RECORDS |
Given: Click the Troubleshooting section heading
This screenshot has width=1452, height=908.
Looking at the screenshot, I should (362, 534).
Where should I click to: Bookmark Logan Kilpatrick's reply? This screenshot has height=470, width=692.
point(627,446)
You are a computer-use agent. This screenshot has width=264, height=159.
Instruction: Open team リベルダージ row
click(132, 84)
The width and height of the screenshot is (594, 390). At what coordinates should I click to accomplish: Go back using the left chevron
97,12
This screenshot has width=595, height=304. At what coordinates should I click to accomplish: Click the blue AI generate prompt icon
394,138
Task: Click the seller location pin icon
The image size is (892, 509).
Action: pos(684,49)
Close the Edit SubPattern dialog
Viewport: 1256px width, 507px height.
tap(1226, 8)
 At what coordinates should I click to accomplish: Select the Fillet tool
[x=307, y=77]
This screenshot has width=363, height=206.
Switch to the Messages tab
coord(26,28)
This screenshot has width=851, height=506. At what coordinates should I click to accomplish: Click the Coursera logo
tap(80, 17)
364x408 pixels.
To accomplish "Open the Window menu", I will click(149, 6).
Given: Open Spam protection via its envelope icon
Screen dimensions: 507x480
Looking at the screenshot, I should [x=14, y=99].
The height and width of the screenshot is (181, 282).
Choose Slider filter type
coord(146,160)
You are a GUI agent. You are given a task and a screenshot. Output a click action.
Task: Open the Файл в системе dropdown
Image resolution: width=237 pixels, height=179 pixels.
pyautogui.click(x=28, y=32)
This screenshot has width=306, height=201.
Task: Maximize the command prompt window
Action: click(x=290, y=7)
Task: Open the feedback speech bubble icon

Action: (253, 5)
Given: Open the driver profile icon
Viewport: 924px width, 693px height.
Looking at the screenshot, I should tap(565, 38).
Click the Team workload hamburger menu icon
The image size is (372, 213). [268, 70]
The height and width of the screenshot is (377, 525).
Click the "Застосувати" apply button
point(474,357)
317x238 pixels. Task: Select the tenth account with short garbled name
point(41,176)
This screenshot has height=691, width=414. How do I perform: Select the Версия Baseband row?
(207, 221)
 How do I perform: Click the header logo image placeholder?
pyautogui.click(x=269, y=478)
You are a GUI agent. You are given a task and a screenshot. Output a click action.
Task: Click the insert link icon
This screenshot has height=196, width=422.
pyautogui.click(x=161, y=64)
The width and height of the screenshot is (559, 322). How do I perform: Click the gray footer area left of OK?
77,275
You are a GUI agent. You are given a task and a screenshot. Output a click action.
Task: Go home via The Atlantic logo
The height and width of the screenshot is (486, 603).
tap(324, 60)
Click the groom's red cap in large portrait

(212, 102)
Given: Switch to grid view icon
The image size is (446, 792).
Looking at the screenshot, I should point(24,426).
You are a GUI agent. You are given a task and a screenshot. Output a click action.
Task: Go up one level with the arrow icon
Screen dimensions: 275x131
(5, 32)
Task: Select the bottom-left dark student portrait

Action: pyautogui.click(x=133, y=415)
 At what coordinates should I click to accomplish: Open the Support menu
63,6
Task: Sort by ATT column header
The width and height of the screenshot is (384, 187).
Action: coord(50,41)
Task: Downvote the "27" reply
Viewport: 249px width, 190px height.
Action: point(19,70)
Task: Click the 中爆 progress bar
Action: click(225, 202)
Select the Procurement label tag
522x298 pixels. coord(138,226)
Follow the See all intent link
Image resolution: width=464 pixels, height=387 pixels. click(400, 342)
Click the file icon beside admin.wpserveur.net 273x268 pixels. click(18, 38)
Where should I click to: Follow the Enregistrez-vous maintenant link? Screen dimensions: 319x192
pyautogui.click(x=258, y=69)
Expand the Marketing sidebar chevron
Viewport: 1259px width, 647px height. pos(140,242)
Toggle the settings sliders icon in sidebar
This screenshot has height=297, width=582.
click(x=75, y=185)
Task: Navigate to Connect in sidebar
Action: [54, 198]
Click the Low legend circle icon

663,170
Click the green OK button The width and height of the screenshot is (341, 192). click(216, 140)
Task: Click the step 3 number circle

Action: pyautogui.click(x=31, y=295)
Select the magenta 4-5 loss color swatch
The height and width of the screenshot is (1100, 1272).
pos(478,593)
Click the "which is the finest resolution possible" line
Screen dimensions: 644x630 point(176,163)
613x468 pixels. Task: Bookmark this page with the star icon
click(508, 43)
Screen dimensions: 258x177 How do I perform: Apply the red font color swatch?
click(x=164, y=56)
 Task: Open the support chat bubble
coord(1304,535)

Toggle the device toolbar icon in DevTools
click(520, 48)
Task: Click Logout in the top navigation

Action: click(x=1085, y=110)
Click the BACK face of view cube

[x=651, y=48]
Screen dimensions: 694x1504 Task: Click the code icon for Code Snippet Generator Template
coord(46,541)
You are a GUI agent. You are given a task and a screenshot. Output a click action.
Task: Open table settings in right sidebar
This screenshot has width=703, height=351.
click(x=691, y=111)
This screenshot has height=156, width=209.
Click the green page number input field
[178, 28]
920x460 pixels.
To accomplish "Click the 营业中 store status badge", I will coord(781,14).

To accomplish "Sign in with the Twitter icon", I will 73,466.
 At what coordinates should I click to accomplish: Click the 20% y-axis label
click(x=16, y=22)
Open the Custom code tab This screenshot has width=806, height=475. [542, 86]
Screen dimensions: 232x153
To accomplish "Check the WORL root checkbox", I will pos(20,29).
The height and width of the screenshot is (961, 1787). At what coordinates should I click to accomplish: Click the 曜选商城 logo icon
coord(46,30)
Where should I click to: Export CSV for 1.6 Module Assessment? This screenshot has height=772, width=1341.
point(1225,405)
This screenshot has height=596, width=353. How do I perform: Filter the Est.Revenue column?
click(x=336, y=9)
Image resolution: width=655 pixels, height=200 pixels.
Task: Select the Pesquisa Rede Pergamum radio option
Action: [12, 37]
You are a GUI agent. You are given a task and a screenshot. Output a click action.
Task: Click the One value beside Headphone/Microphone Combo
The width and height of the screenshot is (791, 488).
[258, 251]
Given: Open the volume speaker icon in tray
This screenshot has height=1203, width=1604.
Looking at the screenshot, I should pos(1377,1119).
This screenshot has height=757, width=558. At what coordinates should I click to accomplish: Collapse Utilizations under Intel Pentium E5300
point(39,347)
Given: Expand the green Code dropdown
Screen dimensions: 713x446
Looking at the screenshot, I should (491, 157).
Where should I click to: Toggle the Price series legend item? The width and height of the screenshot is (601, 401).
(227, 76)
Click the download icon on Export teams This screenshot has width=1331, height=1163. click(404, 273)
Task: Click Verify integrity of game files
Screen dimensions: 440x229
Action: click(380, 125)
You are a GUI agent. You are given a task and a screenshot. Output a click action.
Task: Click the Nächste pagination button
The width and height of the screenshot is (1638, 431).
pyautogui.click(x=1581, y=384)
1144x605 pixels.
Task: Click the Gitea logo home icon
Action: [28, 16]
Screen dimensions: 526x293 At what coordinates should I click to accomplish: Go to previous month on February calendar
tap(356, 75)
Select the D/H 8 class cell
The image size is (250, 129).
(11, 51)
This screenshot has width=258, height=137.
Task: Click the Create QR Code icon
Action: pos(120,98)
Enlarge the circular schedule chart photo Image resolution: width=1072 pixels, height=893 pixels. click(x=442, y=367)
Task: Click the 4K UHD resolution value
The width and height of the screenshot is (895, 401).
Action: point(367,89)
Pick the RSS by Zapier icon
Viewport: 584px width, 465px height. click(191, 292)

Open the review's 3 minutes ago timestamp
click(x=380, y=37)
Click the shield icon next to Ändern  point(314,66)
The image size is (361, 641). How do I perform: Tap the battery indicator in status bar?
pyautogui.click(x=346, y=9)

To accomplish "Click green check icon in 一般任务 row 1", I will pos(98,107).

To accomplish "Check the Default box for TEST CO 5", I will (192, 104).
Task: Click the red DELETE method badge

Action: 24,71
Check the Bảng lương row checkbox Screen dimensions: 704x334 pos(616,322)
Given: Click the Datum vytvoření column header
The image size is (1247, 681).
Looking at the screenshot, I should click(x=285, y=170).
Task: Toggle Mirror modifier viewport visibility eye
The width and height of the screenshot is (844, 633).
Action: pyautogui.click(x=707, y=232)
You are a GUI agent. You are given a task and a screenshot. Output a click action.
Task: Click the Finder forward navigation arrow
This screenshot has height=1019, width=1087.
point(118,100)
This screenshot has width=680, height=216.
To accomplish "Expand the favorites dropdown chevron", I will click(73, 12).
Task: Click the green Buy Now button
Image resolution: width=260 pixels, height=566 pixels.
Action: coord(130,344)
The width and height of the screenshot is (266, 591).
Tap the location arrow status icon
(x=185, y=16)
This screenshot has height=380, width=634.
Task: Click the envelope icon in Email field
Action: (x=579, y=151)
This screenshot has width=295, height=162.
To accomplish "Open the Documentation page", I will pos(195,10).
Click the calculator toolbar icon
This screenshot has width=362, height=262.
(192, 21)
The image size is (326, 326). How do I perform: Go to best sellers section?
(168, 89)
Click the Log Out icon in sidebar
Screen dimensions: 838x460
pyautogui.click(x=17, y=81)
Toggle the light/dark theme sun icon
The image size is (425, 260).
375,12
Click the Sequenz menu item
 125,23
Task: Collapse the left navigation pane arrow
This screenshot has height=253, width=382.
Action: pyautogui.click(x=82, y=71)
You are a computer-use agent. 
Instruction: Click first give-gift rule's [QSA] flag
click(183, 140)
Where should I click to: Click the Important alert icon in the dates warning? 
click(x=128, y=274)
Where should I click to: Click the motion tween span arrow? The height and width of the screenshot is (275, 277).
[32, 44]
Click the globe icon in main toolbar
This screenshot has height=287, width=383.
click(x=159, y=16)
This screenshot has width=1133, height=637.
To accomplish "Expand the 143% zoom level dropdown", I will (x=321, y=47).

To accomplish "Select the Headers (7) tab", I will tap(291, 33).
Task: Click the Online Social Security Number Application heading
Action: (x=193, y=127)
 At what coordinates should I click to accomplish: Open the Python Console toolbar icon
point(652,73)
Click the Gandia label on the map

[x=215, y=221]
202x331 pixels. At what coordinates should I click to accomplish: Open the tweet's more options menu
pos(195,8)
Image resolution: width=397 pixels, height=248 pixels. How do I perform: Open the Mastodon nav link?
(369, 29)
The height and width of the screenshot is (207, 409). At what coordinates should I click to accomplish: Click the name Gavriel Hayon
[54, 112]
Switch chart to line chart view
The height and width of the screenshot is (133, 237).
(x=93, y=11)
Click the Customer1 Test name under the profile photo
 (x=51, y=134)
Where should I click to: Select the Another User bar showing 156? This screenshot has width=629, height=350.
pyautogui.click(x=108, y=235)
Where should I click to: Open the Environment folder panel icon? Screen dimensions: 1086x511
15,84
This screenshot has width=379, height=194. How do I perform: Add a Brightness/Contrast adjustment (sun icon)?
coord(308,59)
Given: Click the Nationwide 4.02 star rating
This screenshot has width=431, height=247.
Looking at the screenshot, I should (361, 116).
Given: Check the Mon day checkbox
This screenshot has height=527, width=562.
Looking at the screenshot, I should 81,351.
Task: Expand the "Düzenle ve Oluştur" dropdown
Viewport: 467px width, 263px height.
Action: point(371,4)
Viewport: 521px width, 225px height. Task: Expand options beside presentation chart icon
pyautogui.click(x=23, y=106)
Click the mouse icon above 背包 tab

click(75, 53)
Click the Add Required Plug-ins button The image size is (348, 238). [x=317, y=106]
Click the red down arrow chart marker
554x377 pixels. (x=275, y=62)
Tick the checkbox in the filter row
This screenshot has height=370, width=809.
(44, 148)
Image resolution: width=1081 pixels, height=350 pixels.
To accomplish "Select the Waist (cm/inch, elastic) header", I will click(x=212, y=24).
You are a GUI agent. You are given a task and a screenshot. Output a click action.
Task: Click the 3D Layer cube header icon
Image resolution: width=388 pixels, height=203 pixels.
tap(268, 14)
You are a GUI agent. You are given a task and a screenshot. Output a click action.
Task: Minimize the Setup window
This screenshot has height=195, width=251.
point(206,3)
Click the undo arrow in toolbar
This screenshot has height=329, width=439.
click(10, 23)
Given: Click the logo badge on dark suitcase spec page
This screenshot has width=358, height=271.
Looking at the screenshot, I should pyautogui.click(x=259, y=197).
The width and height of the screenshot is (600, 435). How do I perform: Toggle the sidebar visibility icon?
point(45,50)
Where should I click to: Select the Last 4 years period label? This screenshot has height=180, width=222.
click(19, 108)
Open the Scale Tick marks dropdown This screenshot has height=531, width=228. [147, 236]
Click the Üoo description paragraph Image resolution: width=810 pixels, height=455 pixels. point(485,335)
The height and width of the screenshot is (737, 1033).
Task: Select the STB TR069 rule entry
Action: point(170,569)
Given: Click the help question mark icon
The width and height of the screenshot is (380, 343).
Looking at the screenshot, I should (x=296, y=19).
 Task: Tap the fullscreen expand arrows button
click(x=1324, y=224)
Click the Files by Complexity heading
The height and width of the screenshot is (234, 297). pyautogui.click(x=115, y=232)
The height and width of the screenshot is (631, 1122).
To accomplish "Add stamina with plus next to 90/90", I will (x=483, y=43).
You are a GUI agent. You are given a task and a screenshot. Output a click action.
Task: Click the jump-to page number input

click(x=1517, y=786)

PROBLEM REQUIREMENTS |
Each line above that has the word "dropdown" should be copied.

OUTPUT OF THE TASK |
Task: Open the Файл в системе dropdown
Given: Expand the green Code dropdown
To accomplish "Expand the favorites dropdown chevron", I will click(73, 12).
To accomplish "Expand the 143% zoom level dropdown", I will (x=321, y=47).
Task: Expand the "Düzenle ve Oluştur" dropdown
Open the Scale Tick marks dropdown This screenshot has height=531, width=228. [147, 236]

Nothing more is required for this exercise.